■ RECORDS FOR PROCESSING
┄┄┄┄┄┄┄┄┄┄

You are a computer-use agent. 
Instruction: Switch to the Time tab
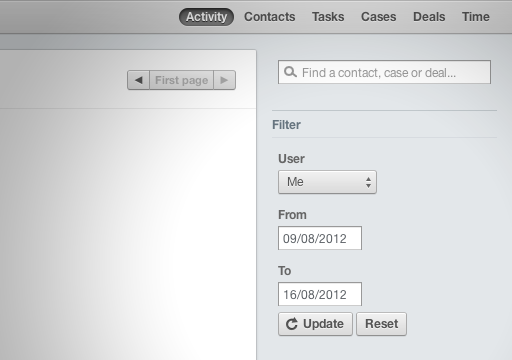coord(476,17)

┄┄┄┄┄┄┄┄┄┄

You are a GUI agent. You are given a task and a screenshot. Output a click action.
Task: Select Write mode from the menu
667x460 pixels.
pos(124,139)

┄┄┄┄┄┄┄┄┄┄

■ GOAL OF THE EXERCISE
Find the string "agent" in the entries above. Copy each line where it occurs.

■ RESPONSE AREA
You are a computer-use agent. 
You are a GUI agent. You are given a task and a screenshot. Output a click action.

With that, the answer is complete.